Tsukiko Sagi is an introverted artist who becomes pressured to repeat her accomplishment after achieving commercial success with her previous character design “Maromi”. On the way home one night, she is attacked by a young boy wearing golden skates and wielding a bent baseball bat. The detectives that assigned to her case initially dismiss the story but soon afterward a second attack is reported. The suspect, called Lil´ Slugger is linked to numerous attacks across the city and out of these encounters is born a legend – of an uncatchable, mysterious boy who appears before you when you are having an emotional crisis.
Paranoia Agent´s director is Satoshi Kon (Millennium Actress, Paprika, Tokyo Godfathers, and Perfect Blue) and as his previous works this one is infinitely inventive, full of clever match cuts, surreal visuals, clever use of shadows, and perspective. The show has a great variety of methods to tell its story, from the realistic and grounded setting of the show’s early episodes to the strange and bizarre environments of the later episodes, to the show’s most outlandish, pop-culture, homage-heavy settings.

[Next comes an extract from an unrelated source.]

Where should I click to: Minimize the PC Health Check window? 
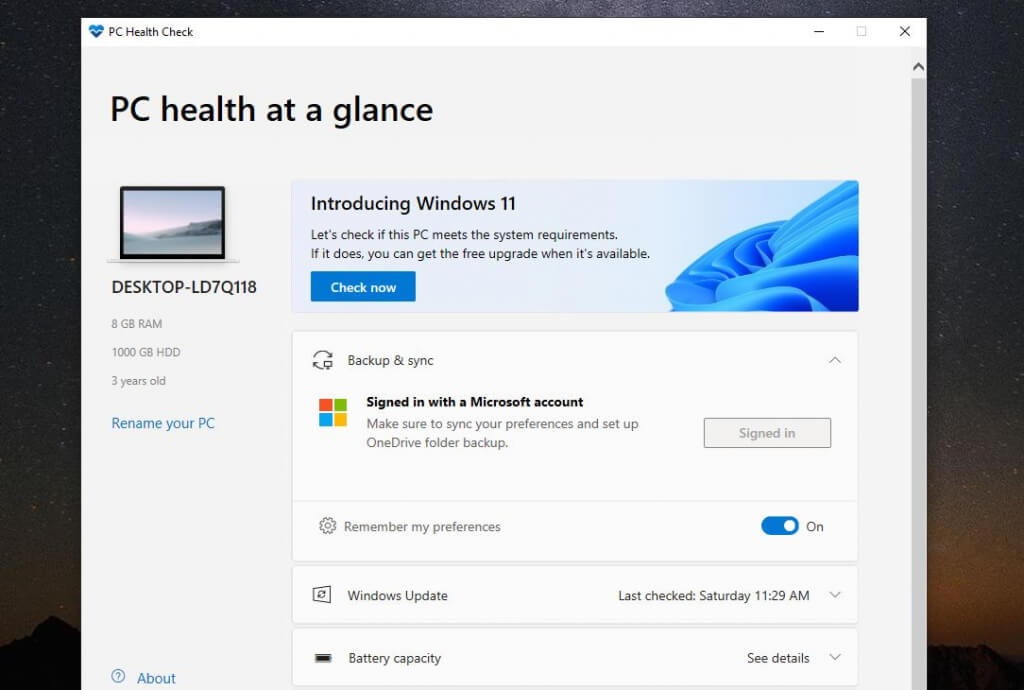pyautogui.click(x=819, y=31)
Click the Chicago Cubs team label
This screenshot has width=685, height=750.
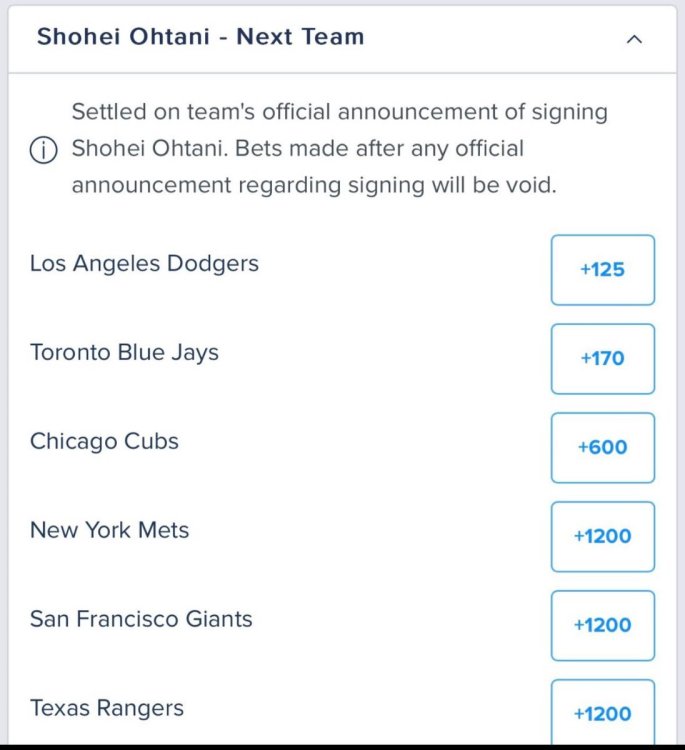(x=104, y=442)
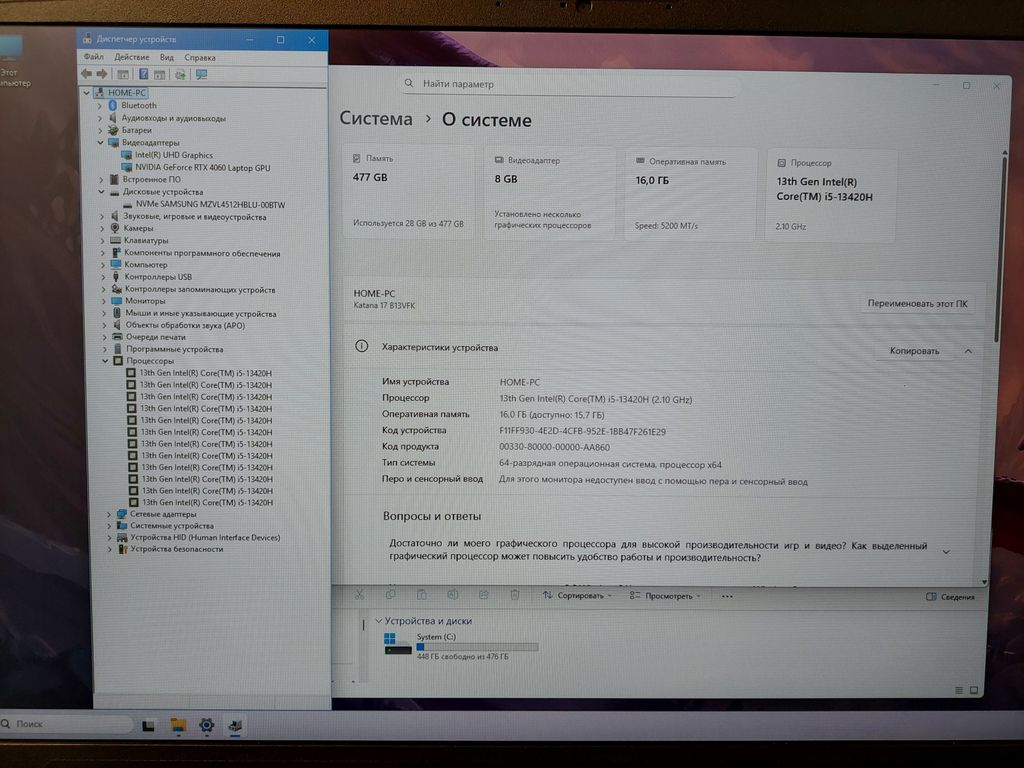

This show´s presentation was incredibly captivating, its various messages and themes formed a great backdrop to each of the stories, and the great cast of characters were incredibly interesting. The characters of Paranoia Agent are very compelling, and they are just as well-written within the scope of their own lives as they are within the context of the greater story. These people lives are full of details that blend to form wonderfully complicated and tragic stories.
Anyone looking for a great psychological drama should definitely check out Paranoia Agent. The adult themes and grounded setting is perfect for mature audiences looking for something provocative. If the unconventional style of storytelling or the twisted subject matter of the show sound appealing, then it’s a must watch.